> Records for the task:
---------------

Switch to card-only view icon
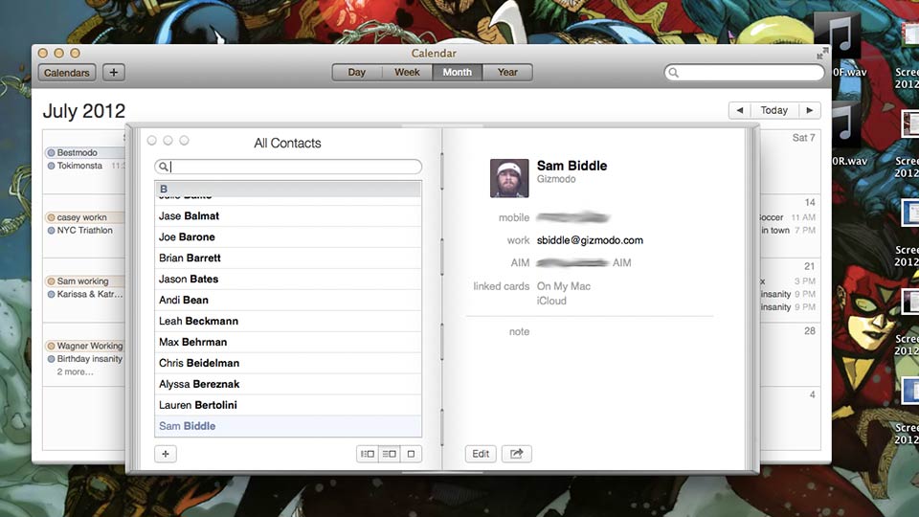919x517 pixels. pos(411,454)
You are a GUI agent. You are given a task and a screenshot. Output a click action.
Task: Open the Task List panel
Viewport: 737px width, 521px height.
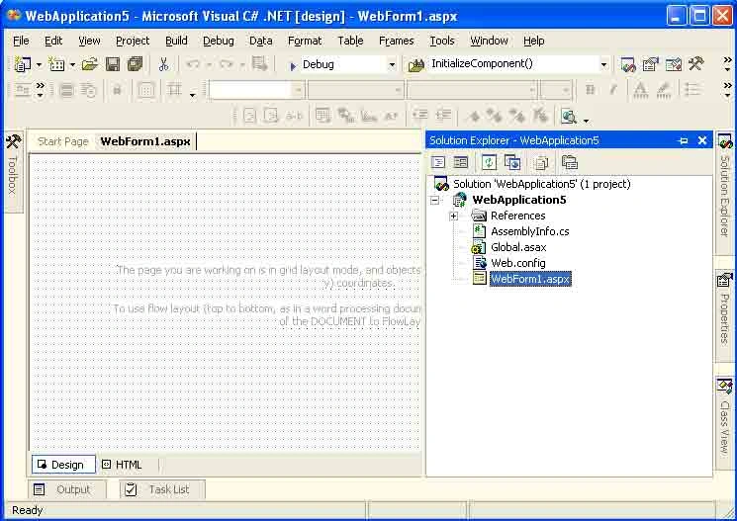[162, 489]
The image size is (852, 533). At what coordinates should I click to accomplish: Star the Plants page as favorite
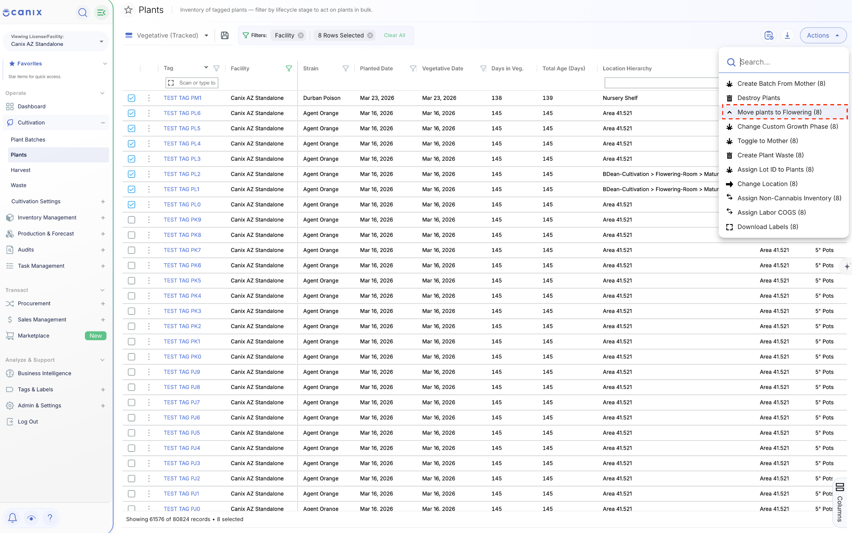pyautogui.click(x=129, y=10)
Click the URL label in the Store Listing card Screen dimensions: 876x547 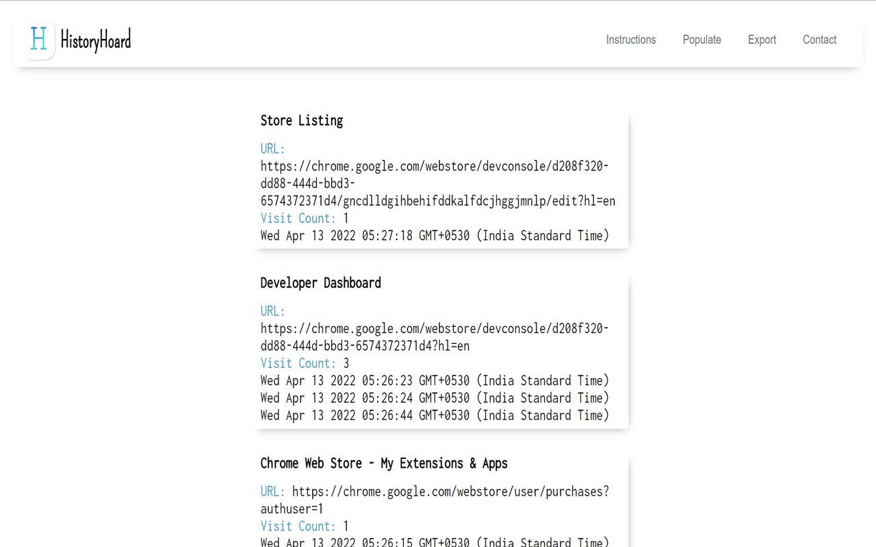(272, 149)
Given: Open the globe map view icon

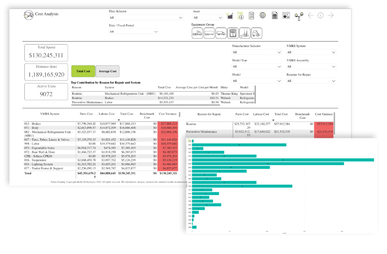Looking at the screenshot, I should 263,15.

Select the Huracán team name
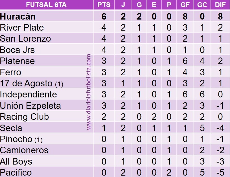click(x=18, y=16)
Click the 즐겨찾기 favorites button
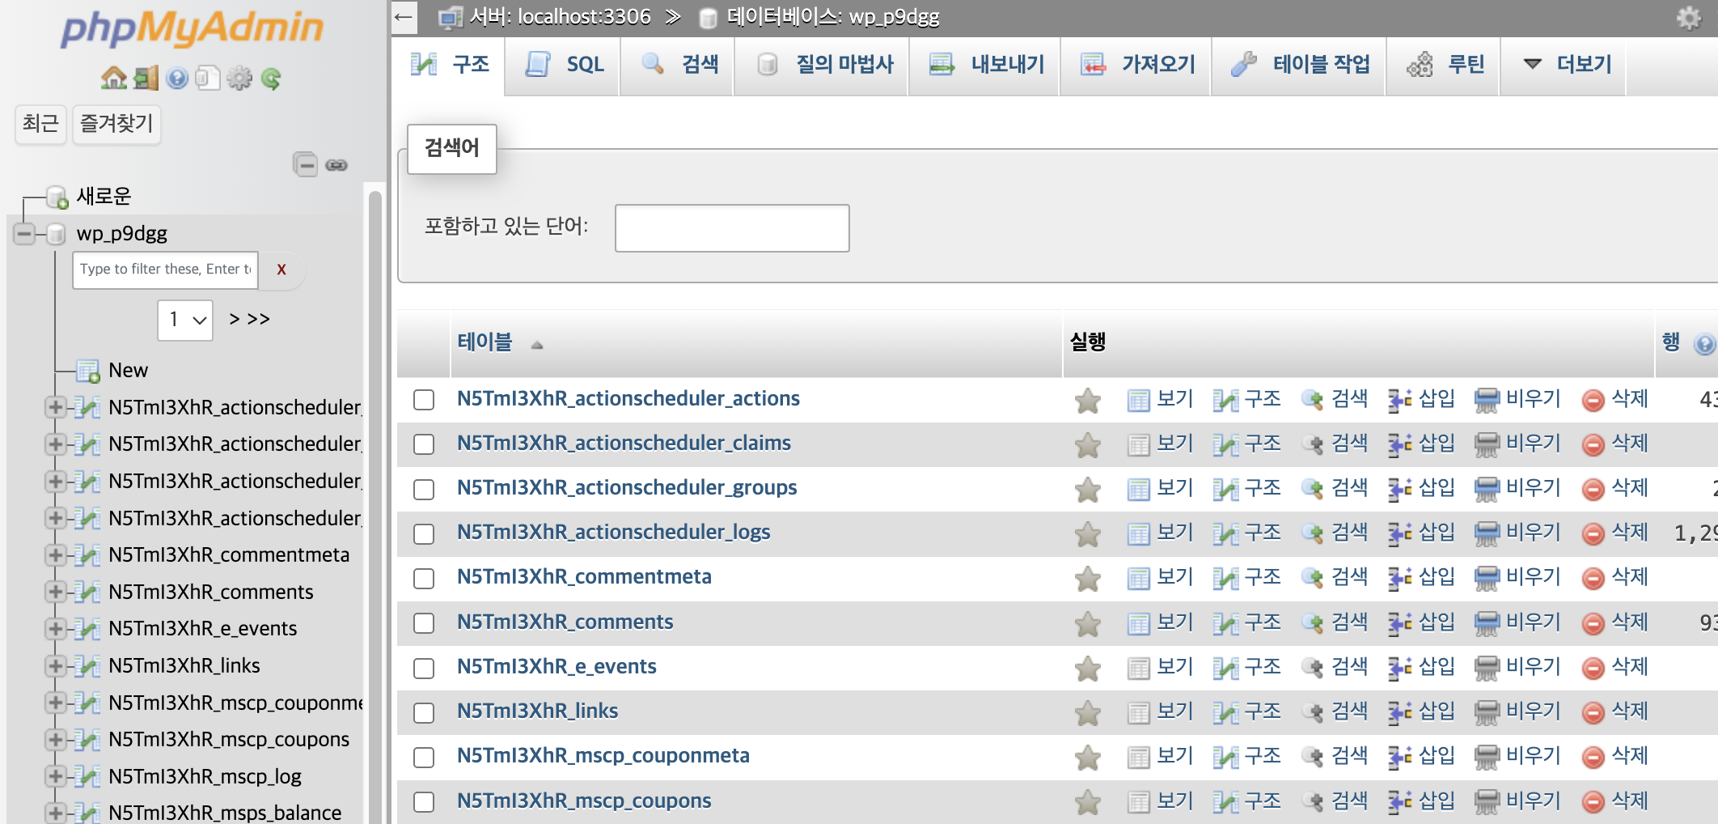This screenshot has height=824, width=1718. pyautogui.click(x=116, y=124)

---------------

> Exercise prompt:
All lines from the one containing "Given: Open the globe map view icon" through the end of the entries, both ends included, should be written out exactly, with no pictures.

> Written solution:
Given: Open the globe map view icon

Looking at the screenshot, I should 263,15.

Select the Huracán team name
click(x=18, y=16)
Click the 즐겨찾기 favorites button
This screenshot has height=824, width=1718. pyautogui.click(x=116, y=124)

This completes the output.